The cure for inflation, says Steve Snowden, bond fund manager at Artemis, is inflation.
His view is that prices rising at a materially faster rate than wages eventually causes the level of aggregate demand in the economy to fall, that is, the available supply of goods and services exceeds the demand for goods and services in the economy.
Faced with such a scenario, companies can either cut prices in order to stimulate demand, which reduces the level of inflation in the economy, or cut the supply of goods and services to bring it into equilibrium with the level of demand.
The risk associated with the former is that many companies, being unable to compete on price, will go bust, increasing the chances of a recession.
The risk associated with the latter is that the reduction in supply leads to unemployment rising, and ferments a recession.
But in either case, inflation comes down.
It is for this reason that Snowden says interest rates in the UK will not rise to the heights markets expect, as he feels the present very high inflation rate will drive demand sufficiently that central banks, including the Bank of England, will not need to raise rates by as much as the market is presently expecting.
Allison Boxer, US economist at Pimco, says some data in the US is already showing some signs of this, with stock levels rising. She adds that inflation expectations, that is, the level at which consumers expect inflation to be in future, are also much lower than the actual level in the US right now.
Central banks, by putting interest rates up, are attempting to force a combination of the above two outcomes.
Higher rates make debt more expensive, and saving relatively more attractive. Debt being more expensive means investors must deploy more of their capital to repayments, and so have less to spend on other things, bringing demand down closer to supply.

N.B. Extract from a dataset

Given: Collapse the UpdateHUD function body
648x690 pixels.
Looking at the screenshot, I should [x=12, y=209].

Higher debt costs also make it relatively less attractive for companies to increase production, forcing supply down.
Dario Perkins, managing director of global macro at TS Lombard, says one of the caveats to this line of thought is that in the 1970s in the UK there were several recessions that were caused by high inflation, but inflation did not actually fall.

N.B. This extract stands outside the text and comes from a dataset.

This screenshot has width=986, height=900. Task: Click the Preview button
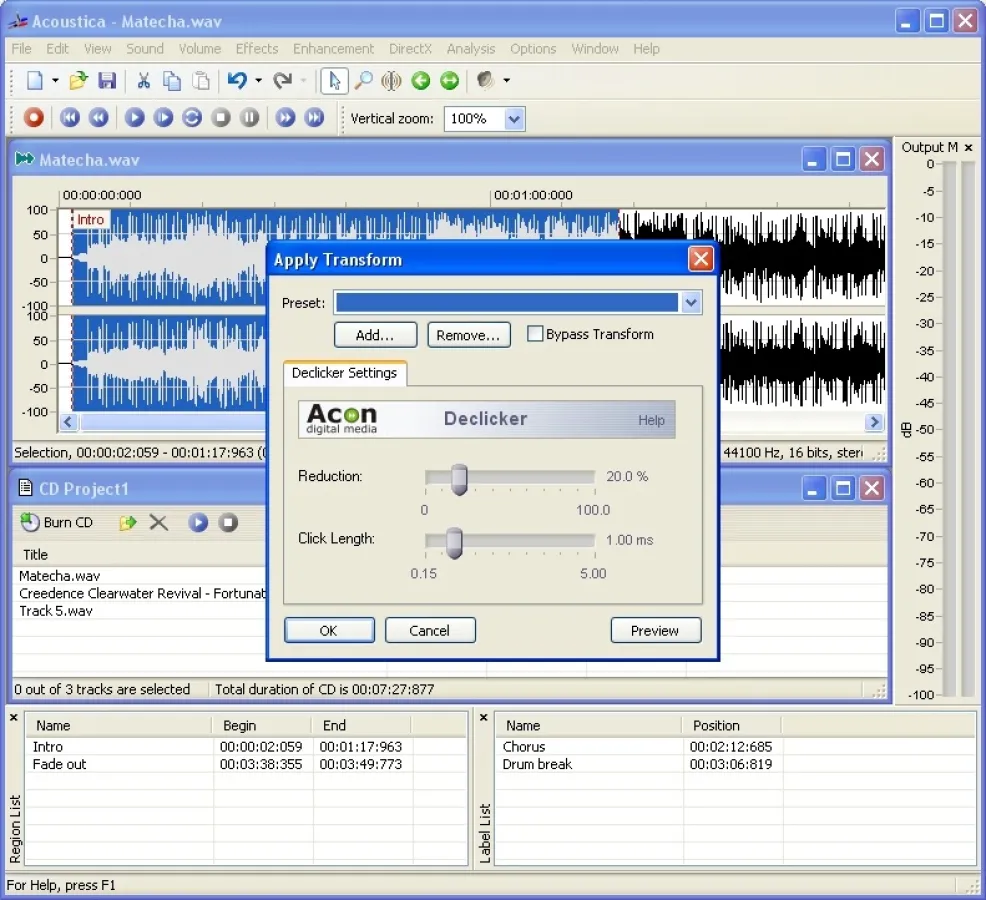tap(655, 630)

This may have been because the inflation was, to a large extent, imported from abroad, initially via higher oil prices, and such price movements are largely exogenous to the performance of the domestic economy, though demand for petrol would fall a little amid higher prices.
Wage growth
The other factor that could cause inflation to persist is wages remaining high, that is, the supply of available workers remaining below the level of demand for workers.
A combination of Britain’s exit from the EU potentially reducing the supply of migrant workers, the pandemic changing working habits, and ageing populations in much of the developed world has reduced the supply of labour.